WBSF results are shown in Figure 2. There were no treatment (P = .189) or treatment × day (P = .884) differences. The only significant difference observed was at days 14 and 21, when chops had lower shear force values than at day 7 (P = .005). This might be expected as a result of proteolysis during aging and storage (Warner, 2021; Johnson et al., 2023). During the postmortem period, proteins such as titin, nebulin, and troponin-T, as well as Z line-associated proteins such as desmin, filamin, dystrophin, and talin, are disrupted and degraded, leading to myofibrillar fragmentation, loss of muscle cell integrity, and, ultimately, a softer and more tender product (Huff-Lonergan et al., 2010). It has been reported that proteolysis can affect major changes and lead to increased tenderness within the first 7–14 d postmortem (Miller, 2002). Furthermore, Davis et al. (2004) demonstrated that protein hydrolysis in pork loins was not affected by injection brines, and protein degradation continued in the higher ionic strength environment in the loins following brine injection, an observation supported by Maddock et al. (2005) who showed that, while high ionic strength decreased activity of μ- and m-calpain, it did not stop proteolysis completely.

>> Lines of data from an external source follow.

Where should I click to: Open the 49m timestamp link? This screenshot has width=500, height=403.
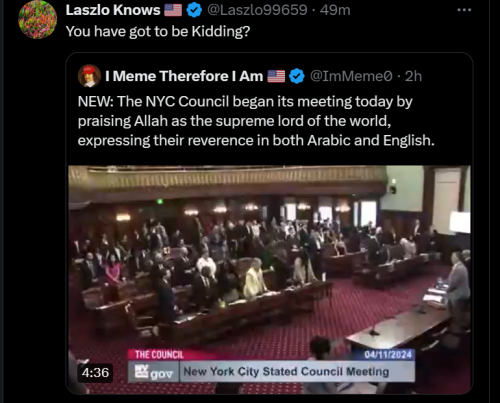coord(335,10)
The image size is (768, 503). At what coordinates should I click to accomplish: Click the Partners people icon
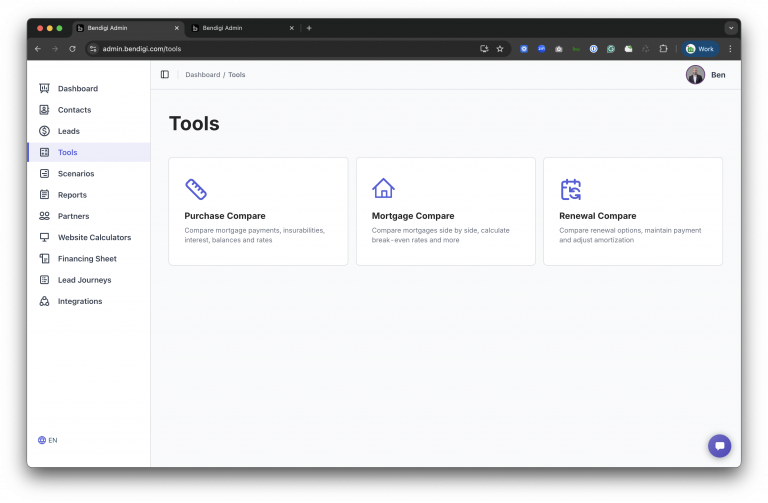[44, 216]
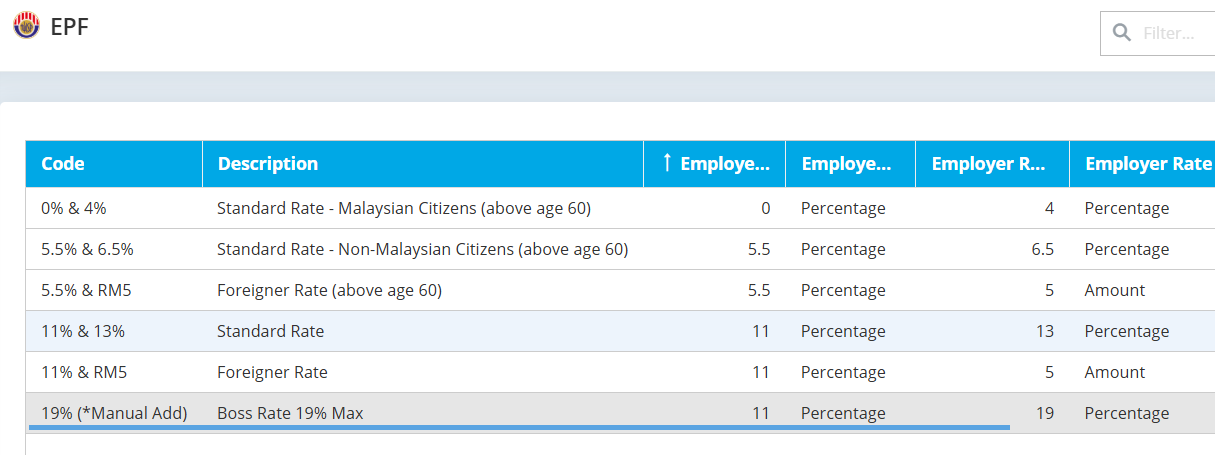Click Amount in the 5.5% & RM5 row
This screenshot has height=455, width=1215.
click(1114, 291)
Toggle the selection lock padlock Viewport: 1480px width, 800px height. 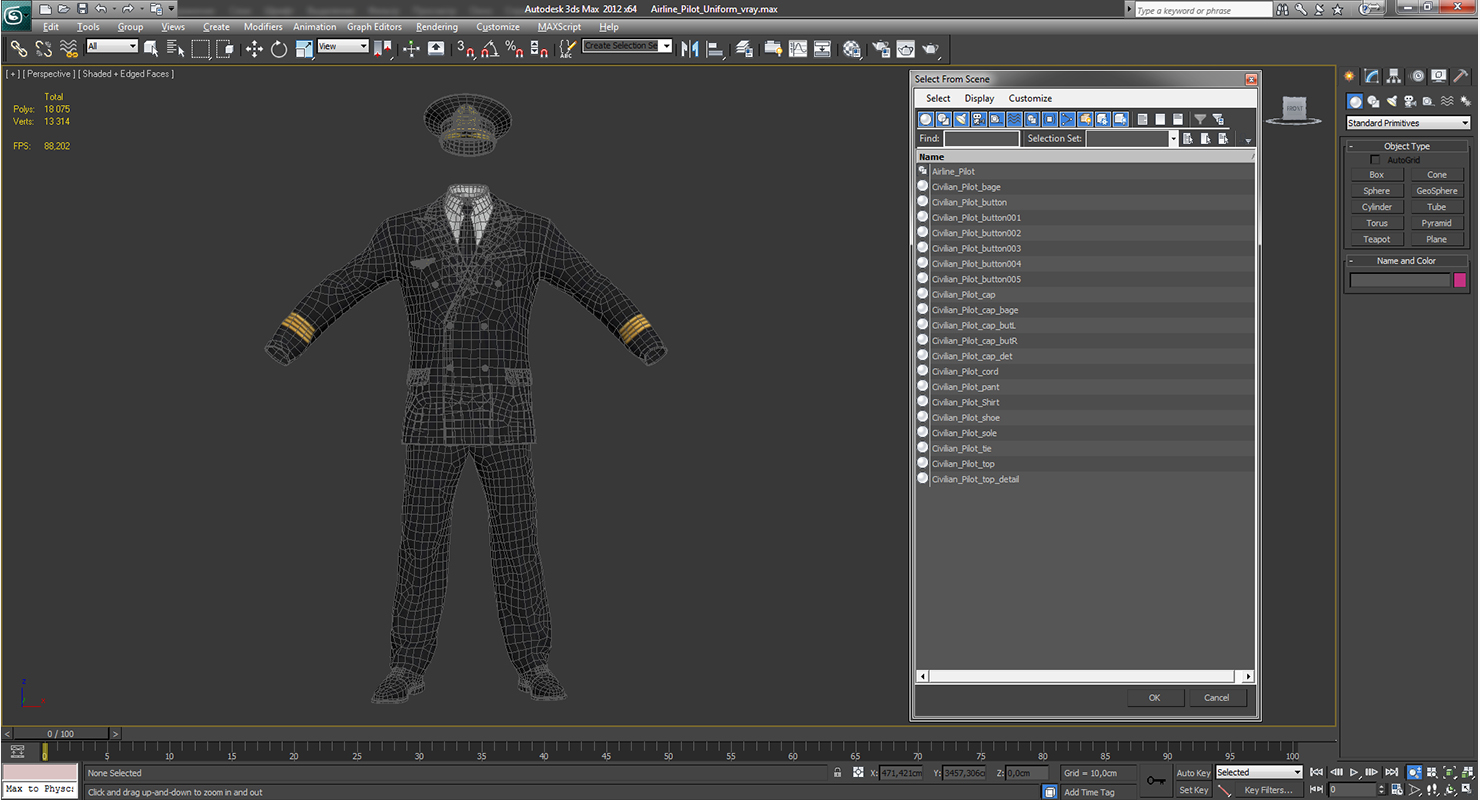[837, 773]
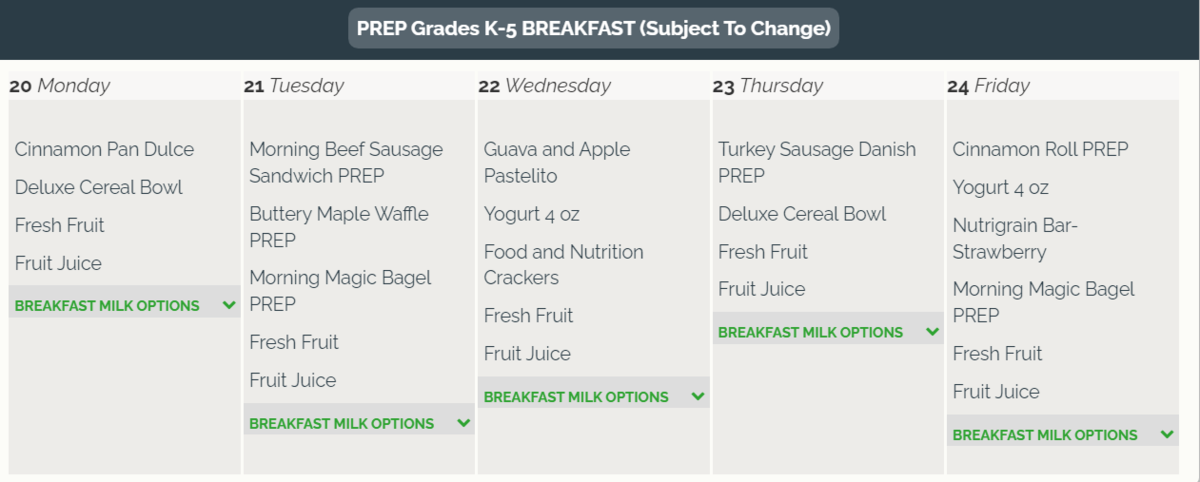Open Tuesday's Morning Magic Bagel PREP

click(x=340, y=290)
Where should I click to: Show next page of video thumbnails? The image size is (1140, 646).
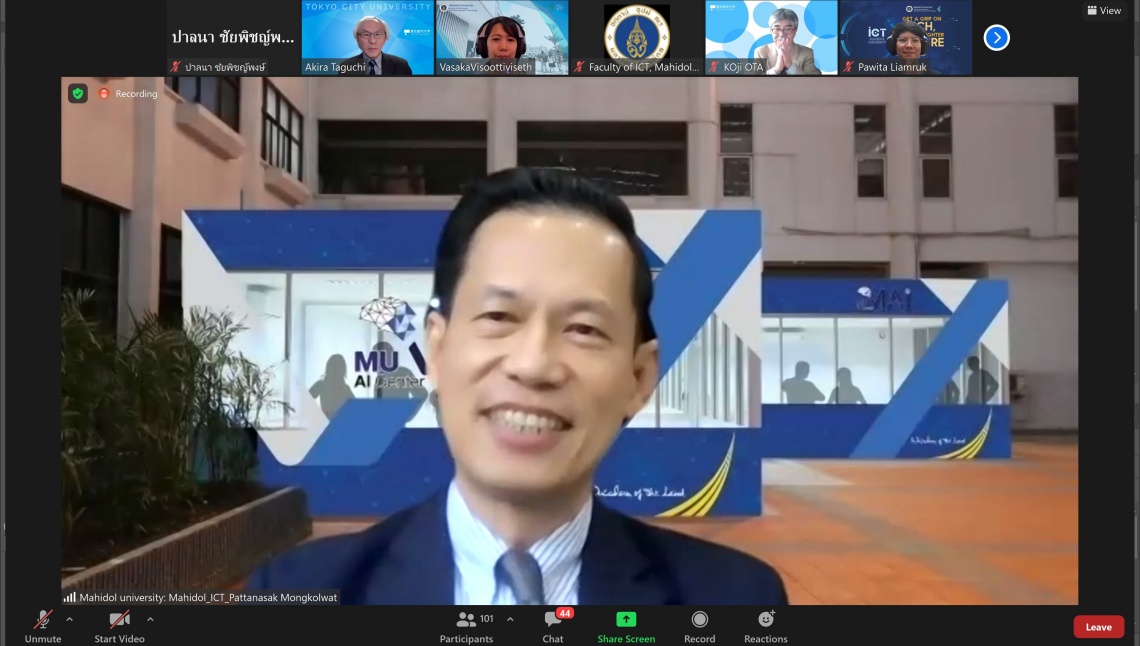click(x=996, y=38)
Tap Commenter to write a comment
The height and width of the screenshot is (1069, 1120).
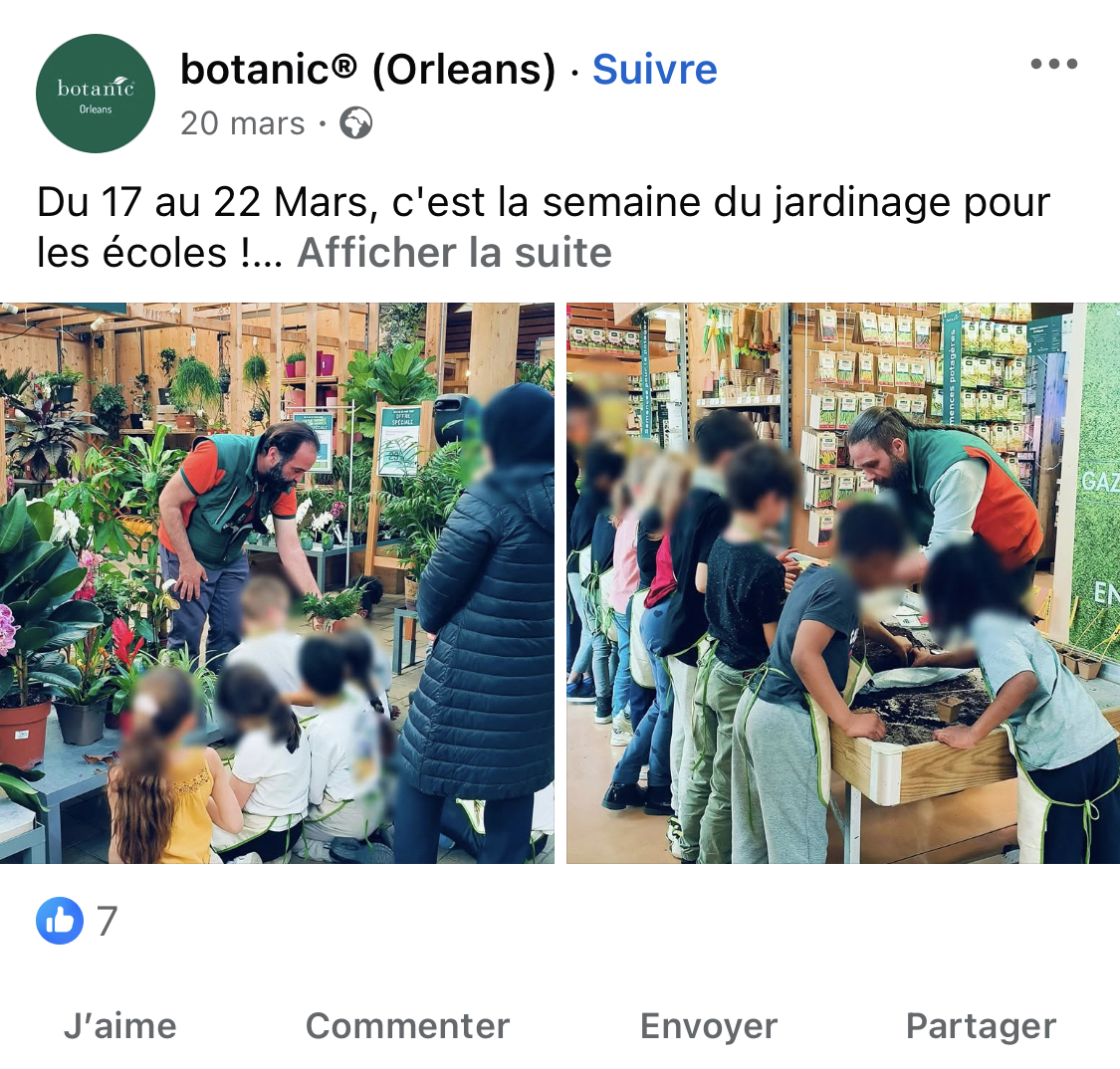click(x=407, y=1026)
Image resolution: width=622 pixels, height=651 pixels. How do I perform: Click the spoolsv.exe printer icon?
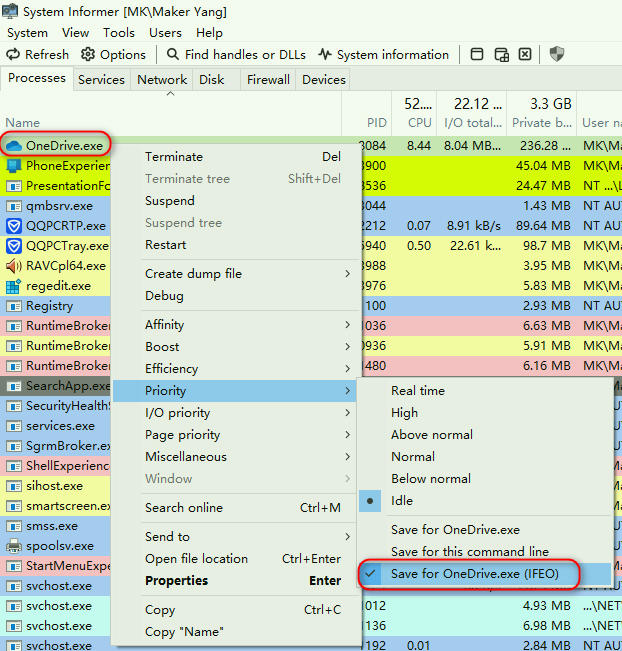(14, 546)
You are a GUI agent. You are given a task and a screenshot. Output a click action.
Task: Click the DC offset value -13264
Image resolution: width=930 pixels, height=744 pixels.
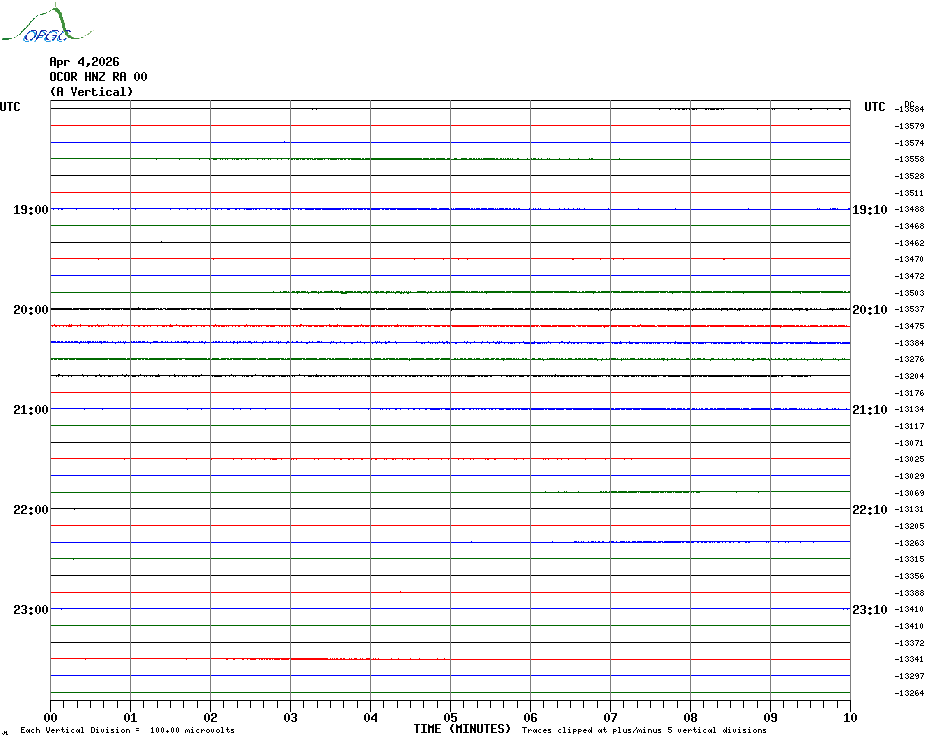coord(910,693)
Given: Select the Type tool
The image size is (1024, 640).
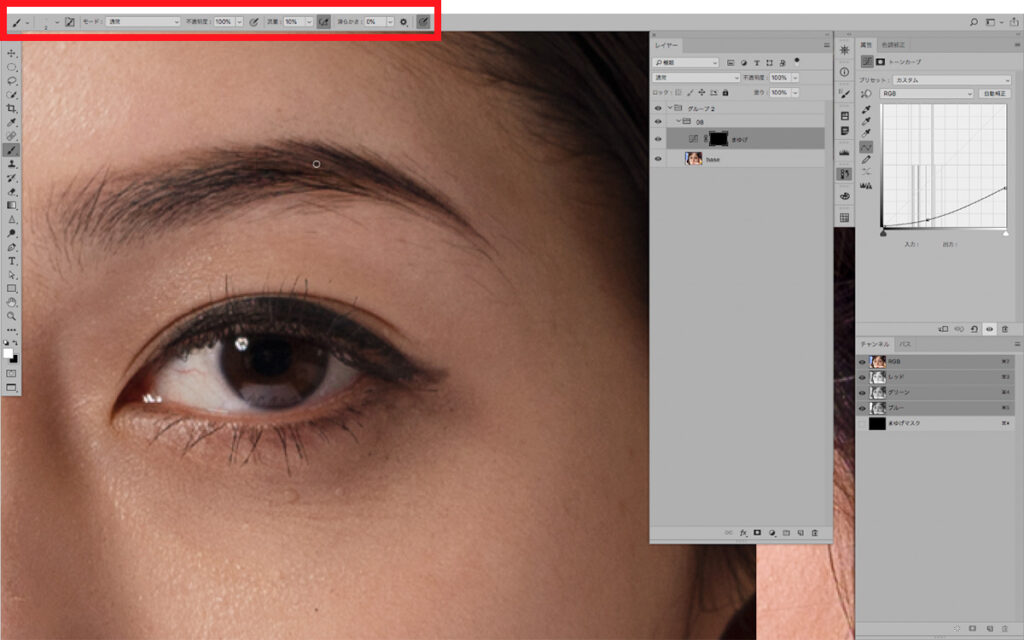Looking at the screenshot, I should [12, 260].
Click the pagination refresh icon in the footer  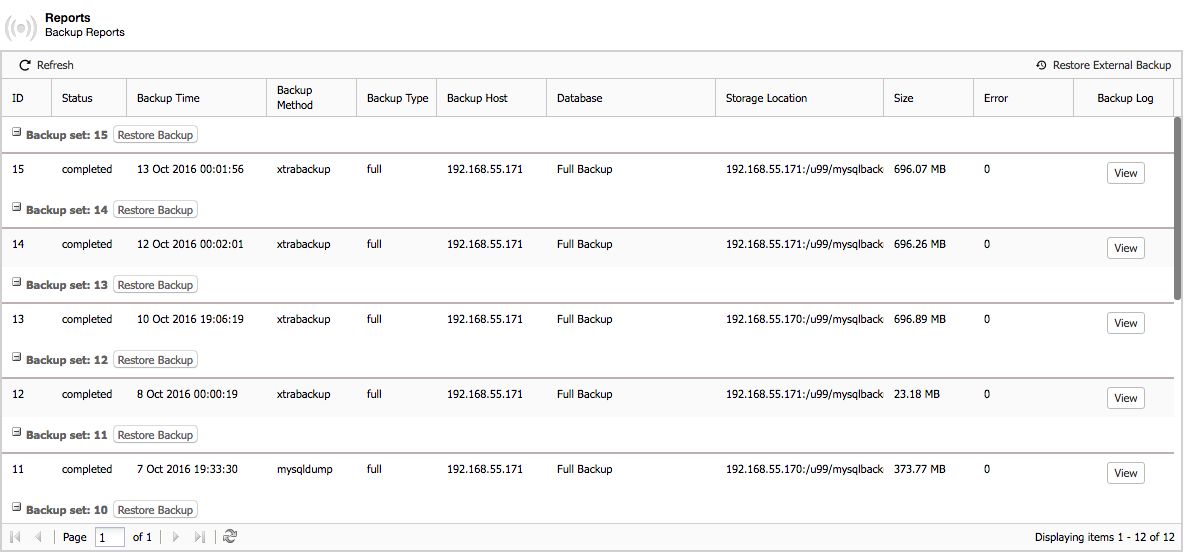(230, 537)
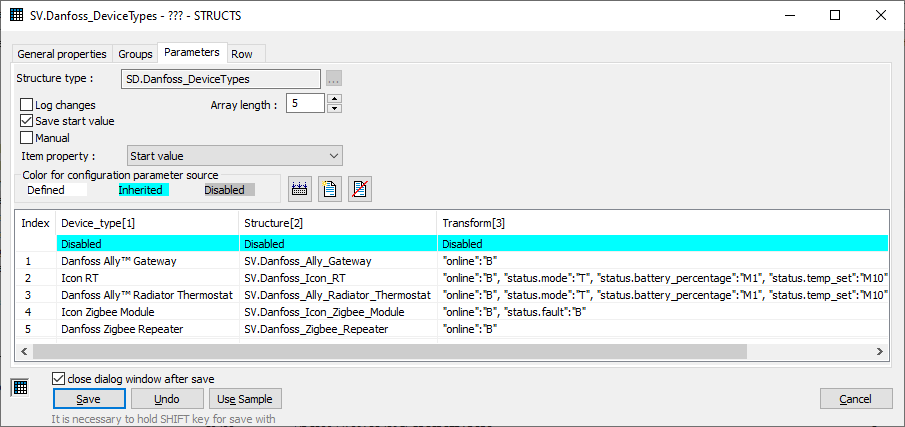Increase Array length with up arrow
Screen dimensions: 905x427
[x=335, y=99]
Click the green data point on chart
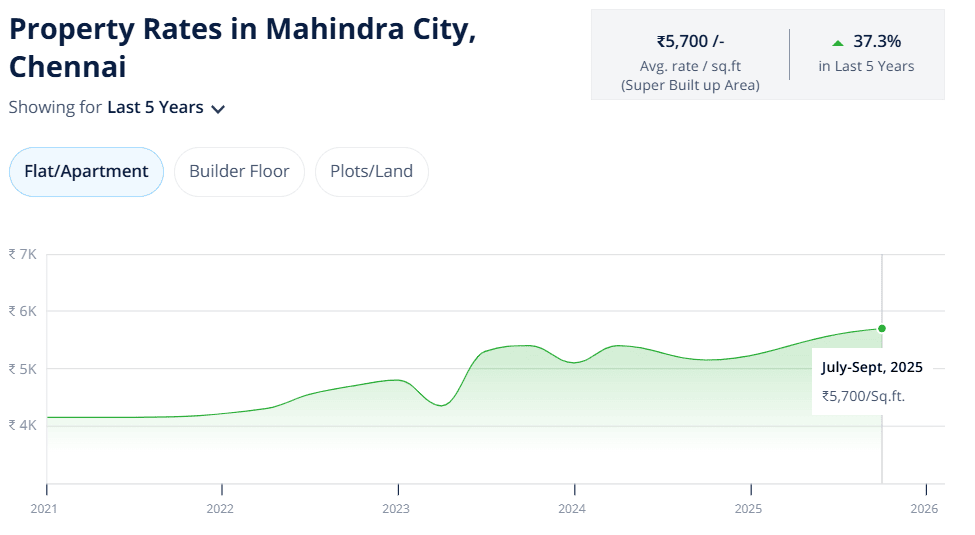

Sensory results are shown in Table 5. The main effect of treatment was significant for all attributes as was storage time for tenderness. Juiciness was greater in SPH, RICE, PLUM, and PR18 than in UNIN chops (P = .003), which is consistent with our observation that moisture content and cooking yield for the SPH, RICE, PLUM, and PR18 treatments were greater than for UNIN (P < .001; Table 3). Tenderness was higher in RICE and PR18 chops than in UNIN (P = .005) and increased over time, being greater on day 21 (P = .009) than on days 7 and 14. This time dependency was similar as that observed for instrumental texture, as discussed previously. UNIN chops were also higher in chewiness than RICE, PR13, and PR18 chops (P = .006). RICE chops had greater pork flavor than those from all other treatments, while RICE, PLUM, and PR18 chops were all more flavorful than UNIN chops (P < .001). Because UNIN chops did not have any added ingredients, less flavor may be expected. These results confirm the expected improvement of these sensory properties in pork chops with the use of enhancement brines for pork loins. However, the sensory panel noted that SPH was higher in “other flavor” than all other treatments (P = .001). These flavors were described by the panelists predominantly as “sour,” “salty,” “metallic,” and may be due to the phosphates, which have been noted for contributing soapy, salty, sour, and metallic taste and flavor notes to food products (Chun et al., 2020; Ecarma and Nolden, 2021). The phosphate concentration (0.3%) used in this study is typical for commercial enhancement brines and is not normally expected to contribute to undesirable flavors. However, it is likely that the highly trained and experienced sensory panel members in this study were more perceptive of the “other flavors” noted.

This study has some potential limitations that future studies should consider. The sample size was limited, the loins were injected in a nonrandom order, and 2 different types of injection needles were used. The sample size was smaller than it could be due to the availability of a single multineedle injector. To help minimize sample size effects, loins were hand selected directly from the processing line at the pork harvest facility based on weight (4.1–4.5 kg). They were processed and injected in a nonrandom order to prevent potential contamination of the no-phosphate treatments with phosphate of the no-phosphate treatments due to the availability of a single multineedle injector. The use of hypodermic needles to inject the PR13 and PR18 treatments was unavoidable due to the viscosity of the brine. Any follow-up or confirmatory studies should consider the use of hypodermic needles for all treatments.